**REQUIRED TASK 1**
Copy out word for word the stretch of the court order on the motions to dismiss from "January 7, 2019" through "is as follows.".
**REQUIRED TASK 2**
Extend the court order on the motions to dismiss, beginning right after its last line.

United States District Court, D. New Mexico

January 7, 2019




         THIS MATTER comes before the Court upon Defendant's Motion to Dismiss (Doc. 27), filed October 9, 2018, and Supplement to Motion to Dismiss (Doc. 28), filed October 17, 2018 (collectively “Motions to Dismiss”). On October 29, 2018, in accordance with 28 U.S.C. § 636(b)(1)(B), these motions were referred to United States Magistrate Judge Kevin R. Sweazea to conduct any necessary hearings and recommend an ultimate disposition. See Order of Reference, ECF No. 30. Judge Sweazea heard the matter on November 28, 2018, and, having considered the parties' briefing and oral argument, the undersigned recommends that the Court DENY Defendant's Motions to Dismiss.

         Introduction and Background

         This case has its inception in deportation proceedings which commenced in November 2004. The relevant timeline is as follows.

September 17, 1990: Defendant is convicted of Burglary of a Vehicle (Texas Penal Code 30.04). (Doc. 31-1, pp. 1-2).
October 8, 2004: Defendant is convicted of Sexual Assault (Texas Penal Code 22.011). (Doc. 31-1, pp. 3-4). Shortly after his conviction, Defendant is transferred to an immigration detention facility on the ground that he is subject to removal for being convicted of an aggravated felony for which the term of imprisonment ordered is at least one year. (Doc. 31, p.3).
November 1, 2004: Defendant received a Notice to Appear (“NTA”) and Notice of Rights and Request for Disposition. In the date and time fields for the hearing, the NTA indicates “date to be set” and “time to be set.” (Doc. 31-2, pp. 1-3).
November 9, 2004: Defendant received a Notice of Hearing indicating that the removal hearing was set for November 10, 2004 at 8:30 a.m. (Doc. 31-2, p. 4).
November 10, 2004: Defendant appeared at the November 10, 2004 hearing. The hearing was rescheduled for November 16, 2004 at 10:00 a.m. Defendant received the Notice of Hearing for the November 16, 2004 hearing. (Doc. 31-3, p. 1).
November 11, 2004: Marcela Garcia entered a notice of appearance (as an accredited representative with the United Neighborhood Organization) on behalf of Defendant. Defendant signed the notice of appearance. (Doc. 38, Ex. A).
November 12, 2004: Defendant's burglary conviction was added to Defendant's charges via a document titled Additional Charges of Inadmissibility/Deportability. The document alleges that Defendant is deportable because he has been convicted of two or more crimes involving moral turpitude. (Doc. 31-3, pp. 3-4).

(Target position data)
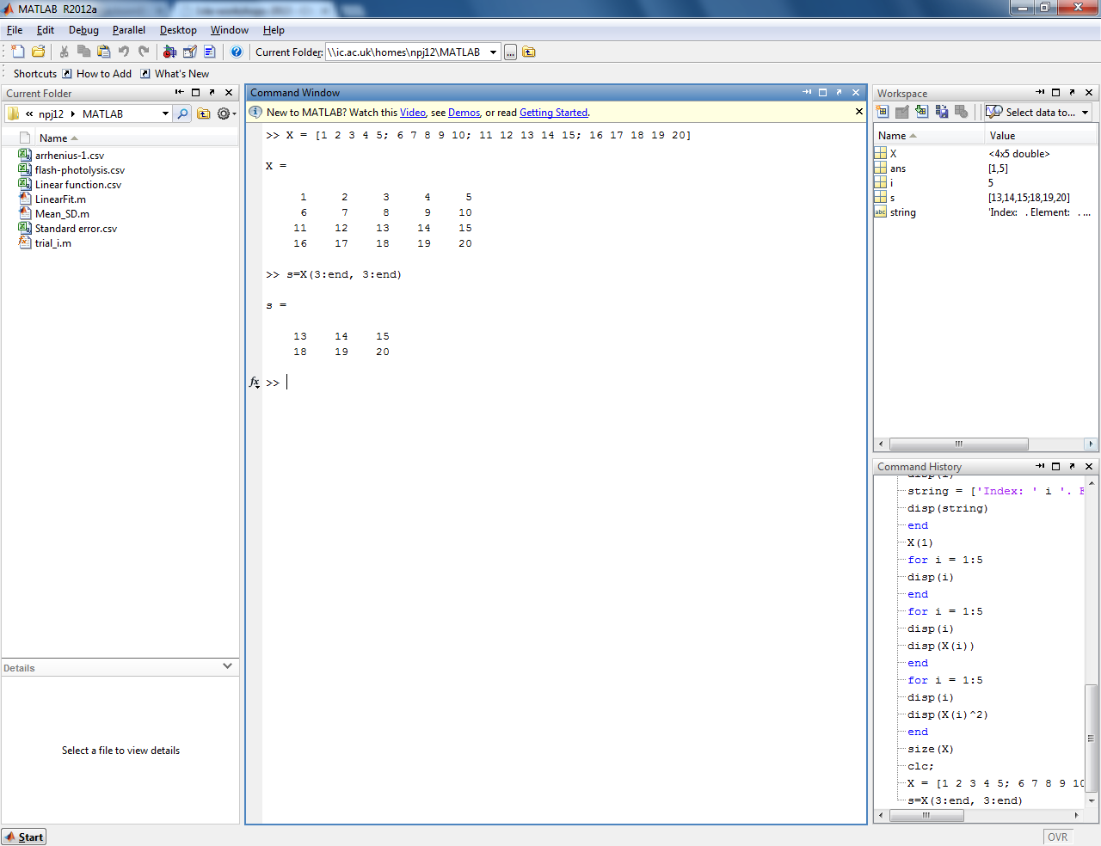Open the Parallel menu
Image resolution: width=1101 pixels, height=846 pixels.
pos(128,30)
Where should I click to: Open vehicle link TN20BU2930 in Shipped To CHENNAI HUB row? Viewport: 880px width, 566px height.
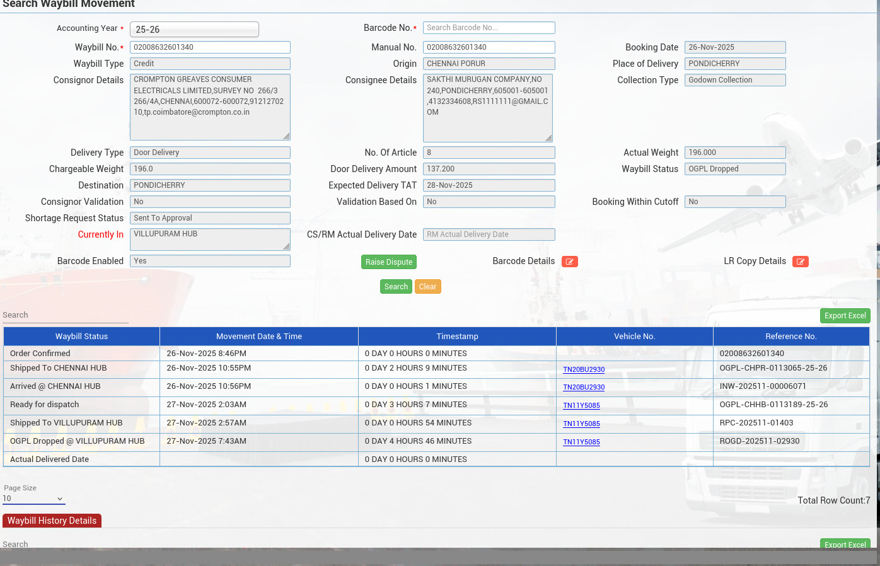pyautogui.click(x=583, y=370)
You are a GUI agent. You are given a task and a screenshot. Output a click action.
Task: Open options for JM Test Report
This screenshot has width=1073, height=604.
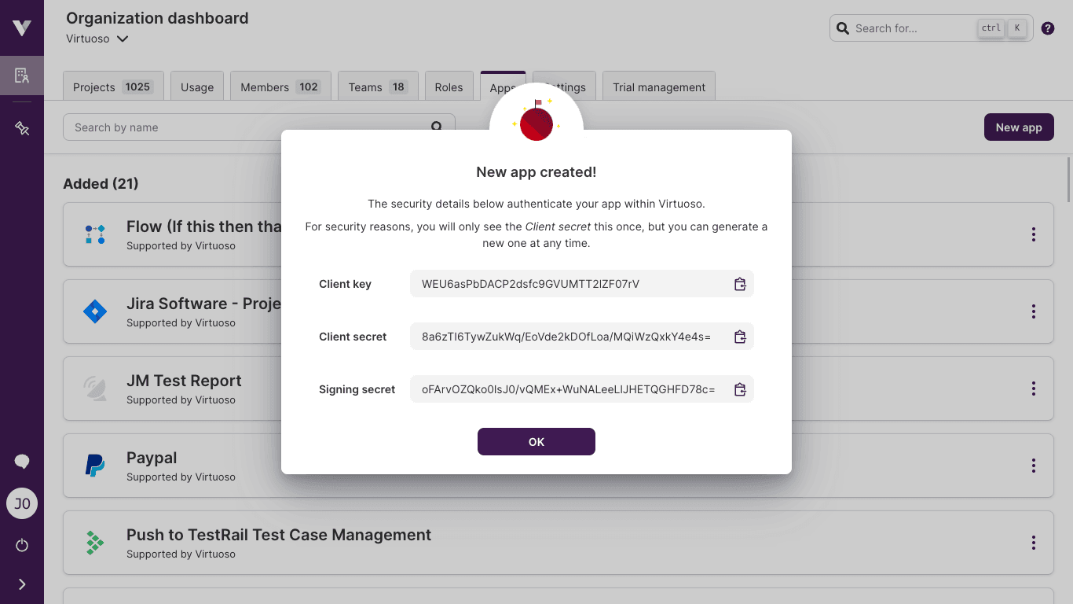coord(1033,389)
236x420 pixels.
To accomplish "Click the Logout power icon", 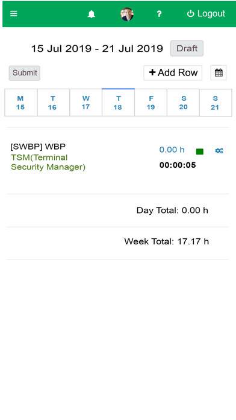I will click(x=190, y=14).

**EXERCISE ANSWER 1**
January 7, 2019




         THIS MATTER comes before the Court upon Defendant's Motion to Dismiss (Doc. 27), filed October 9, 2018, and Supplement to Motion to Dismiss (Doc. 28), filed October 17, 2018 (collectively “Motions to Dismiss”). On October 29, 2018, in accordance with 28 U.S.C. § 636(b)(1)(B), these motions were referred to United States Magistrate Judge Kevin R. Sweazea to conduct any necessary hearings and recommend an ultimate disposition. See Order of Reference, ECF No. 30. Judge Sweazea heard the matter on November 28, 2018, and, having considered the parties' briefing and oral argument, the undersigned recommends that the Court DENY Defendant's Motions to Dismiss.

         Introduction and Background

         This case has its inception in deportation proceedings which commenced in November 2004. The relevant timeline is as follows.

**EXERCISE ANSWER 2**
         On November 16, 2004, Defendant appeared, in custody, before an immigration judge (“IJ”) for his deportation hearing. (Doc. 47-1, Ex. 1). At the hearing, Defendant was represented by attorney Jose Moreno who entered his appearance in place of Marcela Garcia. (Id.). At the conclusion of the hearing, Defendant, through counsel, conceded to deportability and waived his right to an appeal. (Id.). Consequently, Defendant was ordered removed from the United States to Mexico. That same day, Defendant left the United States, on foot, and returned to Mexico. (Doc. 31-4).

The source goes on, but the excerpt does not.